## AIM OF THE TASK
Output the full listing below exactly.

## RECORD EXTRACTS
+++

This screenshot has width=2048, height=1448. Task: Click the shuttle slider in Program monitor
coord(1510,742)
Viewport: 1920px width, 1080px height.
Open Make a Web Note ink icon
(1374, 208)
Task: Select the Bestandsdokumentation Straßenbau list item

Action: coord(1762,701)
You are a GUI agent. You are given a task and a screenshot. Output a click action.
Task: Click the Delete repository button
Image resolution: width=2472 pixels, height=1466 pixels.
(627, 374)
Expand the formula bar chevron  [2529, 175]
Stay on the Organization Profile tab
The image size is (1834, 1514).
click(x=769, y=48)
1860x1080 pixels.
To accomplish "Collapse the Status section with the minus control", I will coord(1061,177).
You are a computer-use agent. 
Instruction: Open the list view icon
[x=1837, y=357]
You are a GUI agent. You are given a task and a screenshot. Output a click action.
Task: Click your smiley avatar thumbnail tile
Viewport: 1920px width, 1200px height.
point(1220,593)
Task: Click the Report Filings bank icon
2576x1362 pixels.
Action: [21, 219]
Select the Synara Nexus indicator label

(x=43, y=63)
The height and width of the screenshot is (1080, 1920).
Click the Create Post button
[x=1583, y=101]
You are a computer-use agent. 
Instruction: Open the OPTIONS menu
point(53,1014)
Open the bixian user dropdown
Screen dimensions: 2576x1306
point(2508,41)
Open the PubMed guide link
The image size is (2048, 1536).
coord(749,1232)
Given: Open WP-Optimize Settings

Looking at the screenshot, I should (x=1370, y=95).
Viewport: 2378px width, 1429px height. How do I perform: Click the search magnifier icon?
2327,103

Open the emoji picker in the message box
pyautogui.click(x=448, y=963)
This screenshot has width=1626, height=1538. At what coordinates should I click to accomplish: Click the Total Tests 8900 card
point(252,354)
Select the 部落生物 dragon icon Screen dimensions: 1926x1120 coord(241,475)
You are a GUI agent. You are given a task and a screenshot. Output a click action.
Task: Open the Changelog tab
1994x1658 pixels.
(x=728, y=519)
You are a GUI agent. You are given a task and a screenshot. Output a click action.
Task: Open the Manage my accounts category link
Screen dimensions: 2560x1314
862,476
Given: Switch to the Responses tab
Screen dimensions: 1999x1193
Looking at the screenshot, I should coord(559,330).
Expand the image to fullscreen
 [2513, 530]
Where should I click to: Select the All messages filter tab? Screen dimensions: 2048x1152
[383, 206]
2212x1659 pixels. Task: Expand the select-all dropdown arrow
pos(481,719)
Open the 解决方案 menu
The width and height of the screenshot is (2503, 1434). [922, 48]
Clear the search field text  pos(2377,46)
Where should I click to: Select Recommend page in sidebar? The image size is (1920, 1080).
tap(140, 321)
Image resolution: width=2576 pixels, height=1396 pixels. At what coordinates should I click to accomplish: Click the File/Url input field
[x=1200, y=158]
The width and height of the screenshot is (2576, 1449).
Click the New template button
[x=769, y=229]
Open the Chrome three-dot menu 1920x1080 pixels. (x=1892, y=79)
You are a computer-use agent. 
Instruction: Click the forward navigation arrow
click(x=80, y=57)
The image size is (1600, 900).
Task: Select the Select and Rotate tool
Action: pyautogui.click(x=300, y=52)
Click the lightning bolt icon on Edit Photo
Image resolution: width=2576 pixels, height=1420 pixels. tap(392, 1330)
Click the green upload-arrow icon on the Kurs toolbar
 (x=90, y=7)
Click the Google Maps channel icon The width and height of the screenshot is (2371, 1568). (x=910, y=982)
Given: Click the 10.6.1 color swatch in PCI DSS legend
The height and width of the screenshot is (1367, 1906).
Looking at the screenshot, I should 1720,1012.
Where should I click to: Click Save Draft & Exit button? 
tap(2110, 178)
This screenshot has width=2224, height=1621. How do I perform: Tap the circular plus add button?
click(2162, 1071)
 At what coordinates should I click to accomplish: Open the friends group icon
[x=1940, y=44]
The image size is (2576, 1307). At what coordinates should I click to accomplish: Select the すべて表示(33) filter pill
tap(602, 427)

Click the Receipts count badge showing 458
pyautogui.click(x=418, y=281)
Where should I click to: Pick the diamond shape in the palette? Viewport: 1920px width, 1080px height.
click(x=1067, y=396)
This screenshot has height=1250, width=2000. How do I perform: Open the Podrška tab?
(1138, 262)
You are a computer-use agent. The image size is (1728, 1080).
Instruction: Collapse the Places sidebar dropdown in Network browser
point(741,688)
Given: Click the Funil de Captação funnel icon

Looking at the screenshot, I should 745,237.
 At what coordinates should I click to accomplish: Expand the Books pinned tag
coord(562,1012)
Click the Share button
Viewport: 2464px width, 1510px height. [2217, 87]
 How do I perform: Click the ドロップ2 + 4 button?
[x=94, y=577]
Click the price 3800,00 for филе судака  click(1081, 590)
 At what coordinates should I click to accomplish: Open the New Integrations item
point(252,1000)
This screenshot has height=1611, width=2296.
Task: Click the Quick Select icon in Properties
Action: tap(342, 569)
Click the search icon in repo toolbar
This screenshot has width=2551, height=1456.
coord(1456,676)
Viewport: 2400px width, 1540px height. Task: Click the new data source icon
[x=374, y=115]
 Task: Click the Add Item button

+++

## RESULT OF THIS EXERCISE
This screenshot has width=2048, height=1448. Task: Click the shuttle slider in Program monitor
coord(1510,742)
Viewport: 1920px width, 1080px height.
Open Make a Web Note ink icon
(1374, 208)
Task: Select the Bestandsdokumentation Straßenbau list item

Action: coord(1762,701)
You are a GUI agent. You are given a task and a screenshot. Output a click action.
Task: Click the Delete repository button
Image resolution: width=2472 pixels, height=1466 pixels.
(627, 374)
Expand the formula bar chevron  [2529, 175]
Stay on the Organization Profile tab
The image size is (1834, 1514).
click(x=769, y=48)
1860x1080 pixels.
To accomplish "Collapse the Status section with the minus control", I will coord(1061,177).
You are a computer-use agent. 
Instruction: Open the list view icon
[x=1837, y=357]
You are a GUI agent. You are given a task and a screenshot. Output a click action.
Task: Click your smiley avatar thumbnail tile
Viewport: 1920px width, 1200px height.
point(1220,593)
Task: Click the Report Filings bank icon
2576x1362 pixels.
Action: [21, 219]
Select the Synara Nexus indicator label

(x=43, y=63)
The height and width of the screenshot is (1080, 1920).
Click the Create Post button
[x=1583, y=101]
You are a computer-use agent. 
Instruction: Open the OPTIONS menu
point(53,1014)
Open the bixian user dropdown
Screen dimensions: 2576x1306
point(2508,41)
Open the PubMed guide link
The image size is (2048, 1536).
coord(749,1232)
Given: Open WP-Optimize Settings

Looking at the screenshot, I should (x=1370, y=95).
Viewport: 2378px width, 1429px height. How do I perform: Click the search magnifier icon?
2327,103

Open the emoji picker in the message box
pyautogui.click(x=448, y=963)
This screenshot has width=1626, height=1538. At what coordinates should I click to accomplish: Click the Total Tests 8900 card
point(252,354)
Select the 部落生物 dragon icon Screen dimensions: 1926x1120 coord(241,475)
You are a GUI agent. You are given a task and a screenshot. Output a click action.
Task: Open the Changelog tab
1994x1658 pixels.
(x=728, y=519)
You are a GUI agent. You are given a task and a screenshot. Output a click action.
Task: Open the Manage my accounts category link
Screen dimensions: 2560x1314
862,476
Given: Switch to the Responses tab
Screen dimensions: 1999x1193
Looking at the screenshot, I should coord(559,330).
Expand the image to fullscreen
 [2513, 530]
Where should I click to: Select the All messages filter tab? Screen dimensions: 2048x1152
[383, 206]
2212x1659 pixels. Task: Expand the select-all dropdown arrow
pos(481,719)
Open the 解决方案 menu
The width and height of the screenshot is (2503, 1434). [922, 48]
Clear the search field text  pos(2377,46)
Where should I click to: Select Recommend page in sidebar? The image size is (1920, 1080).
tap(140, 321)
Image resolution: width=2576 pixels, height=1396 pixels. At what coordinates should I click to accomplish: Click the File/Url input field
[x=1200, y=158]
The width and height of the screenshot is (2576, 1449).
Click the New template button
[x=769, y=229]
Open the Chrome three-dot menu 1920x1080 pixels. (x=1892, y=79)
You are a computer-use agent. 
Instruction: Click the forward navigation arrow
click(x=80, y=57)
The image size is (1600, 900).
Task: Select the Select and Rotate tool
Action: pyautogui.click(x=300, y=52)
Click the lightning bolt icon on Edit Photo
Image resolution: width=2576 pixels, height=1420 pixels. tap(392, 1330)
Click the green upload-arrow icon on the Kurs toolbar
 (x=90, y=7)
Click the Google Maps channel icon The width and height of the screenshot is (2371, 1568). (x=910, y=982)
Given: Click the 10.6.1 color swatch in PCI DSS legend
The height and width of the screenshot is (1367, 1906).
Looking at the screenshot, I should 1720,1012.
Where should I click to: Click Save Draft & Exit button? 
tap(2110, 178)
This screenshot has width=2224, height=1621. How do I perform: Tap the circular plus add button?
click(2162, 1071)
 At what coordinates should I click to accomplish: Open the friends group icon
[x=1940, y=44]
The image size is (2576, 1307). At what coordinates should I click to accomplish: Select the すべて表示(33) filter pill
tap(602, 427)

Click the Receipts count badge showing 458
pyautogui.click(x=418, y=281)
Where should I click to: Pick the diamond shape in the palette? Viewport: 1920px width, 1080px height.
click(x=1067, y=396)
This screenshot has height=1250, width=2000. How do I perform: Open the Podrška tab?
(1138, 262)
You are a computer-use agent. The image size is (1728, 1080).
Instruction: Collapse the Places sidebar dropdown in Network browser
point(741,688)
Given: Click the Funil de Captação funnel icon

Looking at the screenshot, I should 745,237.
 At what coordinates should I click to accomplish: Expand the Books pinned tag
coord(562,1012)
Click the Share button
Viewport: 2464px width, 1510px height. [2217, 87]
 How do I perform: Click the ドロップ2 + 4 button?
[x=94, y=577]
Click the price 3800,00 for филе судака  click(1081, 590)
 At what coordinates should I click to accomplish: Open the New Integrations item
point(252,1000)
This screenshot has height=1611, width=2296.
Task: Click the Quick Select icon in Properties
Action: tap(342, 569)
Click the search icon in repo toolbar
This screenshot has width=2551, height=1456.
coord(1456,676)
Viewport: 2400px width, 1540px height. Task: Click the new data source icon
[x=374, y=115]
 Task: Click the Add Item button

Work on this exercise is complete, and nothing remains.